Your response should consist of the records below, repeated exactly.

■ Task input:
******

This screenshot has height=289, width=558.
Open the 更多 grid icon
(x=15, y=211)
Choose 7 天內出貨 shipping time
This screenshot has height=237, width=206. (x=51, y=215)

******

■ Response area:
This screenshot has height=289, width=558.
Open the 更多 grid icon
(x=15, y=211)
Choose 7 天內出貨 shipping time
This screenshot has height=237, width=206. (x=51, y=215)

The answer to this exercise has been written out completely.